I'm talking regular old long grain rice, not instant, or some boxed mix. Just white rice.

Any tips?
 
The first two things that come to mind are cooking it in a pan on your coleman stove or pre-cooking it and vacuum sealing it to warm up later?
 
Pretty much the same for us ^^ pre-cook, vacuum seal and store in refrigerator. It will keep for around 2-3 cool days, 7-10 days in the fridge or about 3 months in the freezer. Take it out, add a little water and heat up or eat at outdoor temp. One guy I camped with froze his pre-cooked rice and put it in a thermos. It stayed frozen/really cold for 2 or 3 days that way. We have a Whynter 65qt fridge/freezer so we don't really ROUGH IT on most trips anymore.

J
 
Although at home nothing beats fresh whole grain rice simmered out from raw grain. But on the trail its too time consuming and then the pan is water intensive to clean.

With the advent of frozen cooked brown/whole grain rice at Trader Joes, Whole Foods, etc., and already cooked vac sealed of same at TJ's (no refrigeration required) its just a matter of a quick session with a covered pan and a little water for steam generation to make it work...and very well it does on the trail.

That's how rice gets done for me on the trail...

The other, much quicker and easily cleaned up option for hot grain, from raw, on the trail: Quinoa. 15-20 minutes from raw to fluffed. And any leftover is great the next 'morn for breakfast with a little honey, maple syrup, etc. Done.
 
I have done basmati rice in a pan on the Coleman stove many times at both the race track and at camp after a trail ride. 15-20 minutes at best while cooking up an Indian sauce on the other burner with a second stove handling a flat bread of some sort to go with it.

Nick
 
I am not a fan of quinoa, I tried to like it but just can't. The pre cook stuff in the autoclave packages would be okay for car camping, I have not been impressed with the quality compared to fresh cooked though. Maybe I'll try to work out a steam cook method.

Sent via the ether from my candy bar running ginger bread
 
I've thought about this and think it is doable. My normal method fro cooking rice:
Wash rice in cold water
Combine rice with an equal amount of water in a bowl
Put the bowl in my stove top steamer
Cook for 30min or until dinner is ready

This method never fails and the rice is always perfectly cooked.

I just need to figure out how to make a steamer that works with the cook pots I carry.
 
I just use the cook in the bag rice. Seems to work...

Also, jet boil approved...
 
There are lots of various sizes and styles of 'steamer' baskets out now. Some are silicone. You might have to line one with cheesecloth to prevent the rice from falling through the holes if they're large.

--john

I put the rice and water in a bowl that sits in the steamer basket.

Written exercise A
Print the part of the camp rice thread starting at "This method never" and ending at "pots I carry.".
Written exercise B
Answer these questions from the camp rice thread:
(i) About how long does pre-cooked, vacuum-sealed rice keep in the freezer?
(ii) How long does quinoa take from raw to fluffed?
(iii) What might you line a steamer basket with to keep rice from falling through large holes?
The entries that come after this are separate material with no connection to the camp rice thread.

Extracted entries
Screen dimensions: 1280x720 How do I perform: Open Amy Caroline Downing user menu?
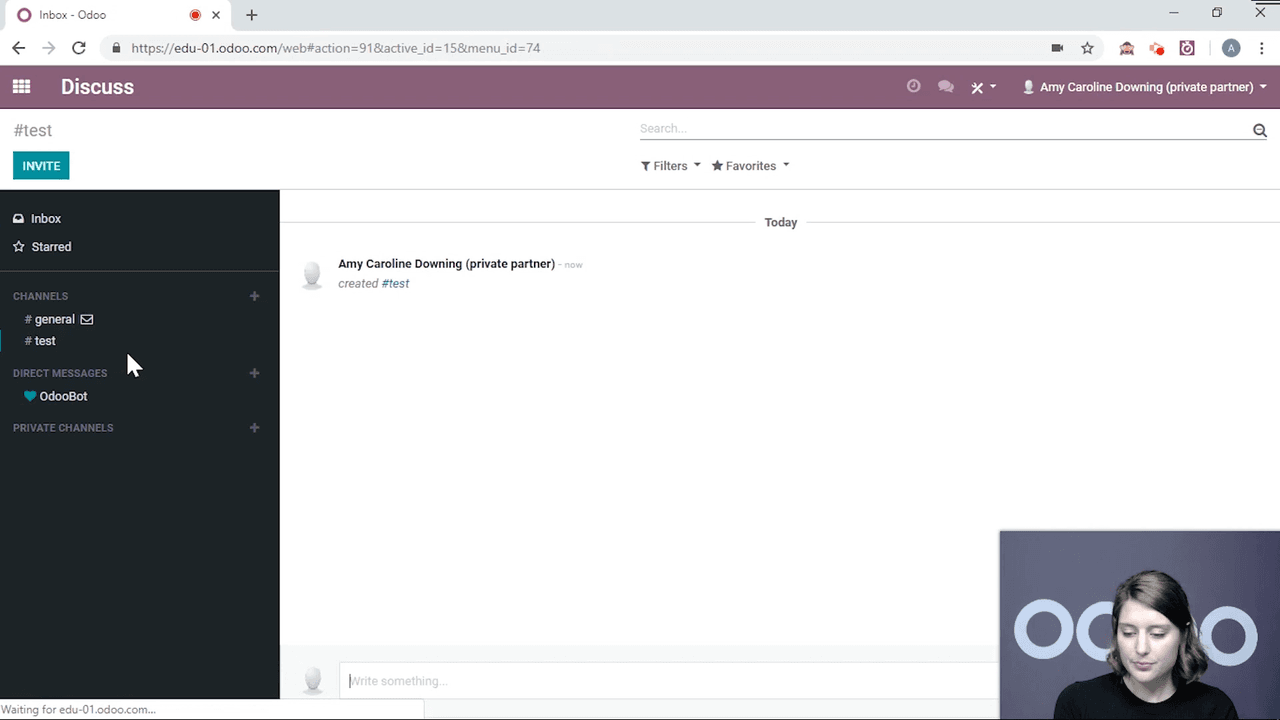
==
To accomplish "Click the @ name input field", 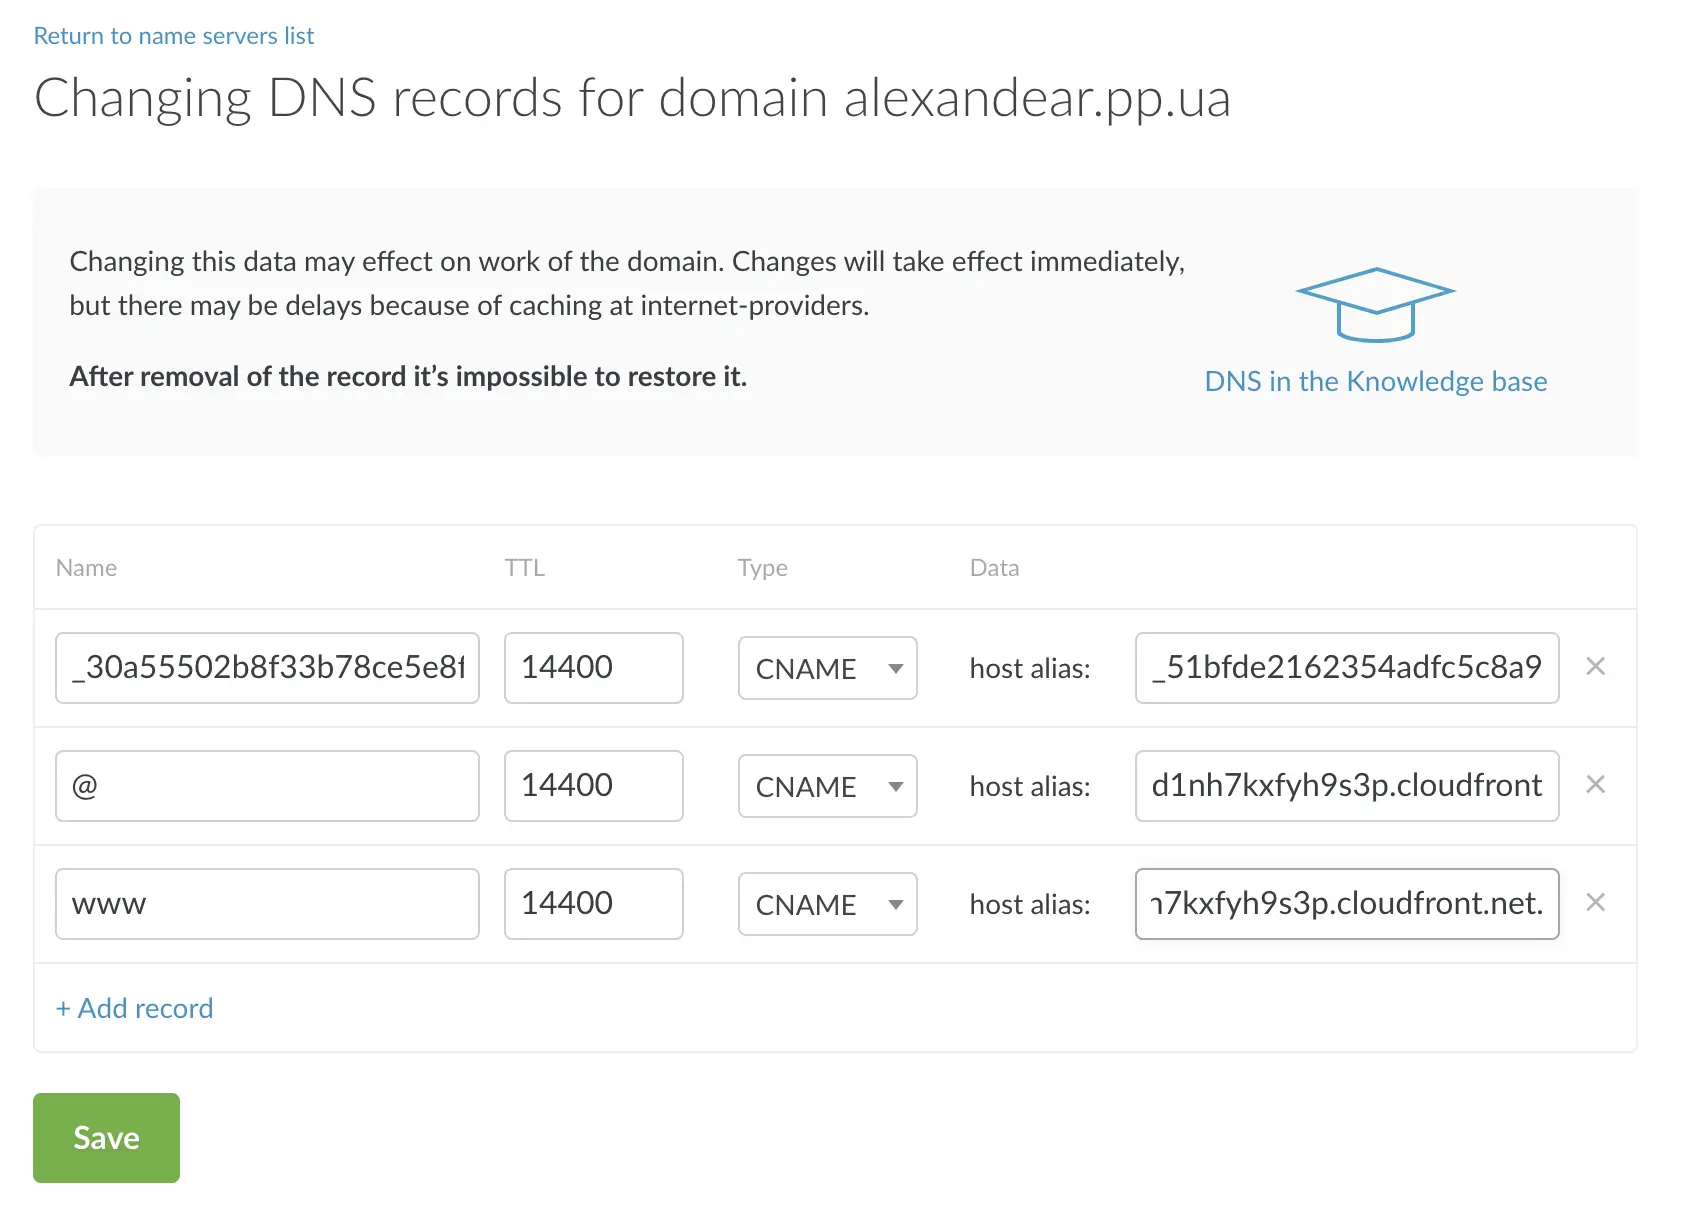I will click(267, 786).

Full output A
This method never fails and the rice is always perfectly cooked.

I just need to figure out how to make a steamer that works with the cook pots I carry.

Full output B
(i) About 3 months.
(ii) 15-20 minutes.
(iii) Cheesecloth.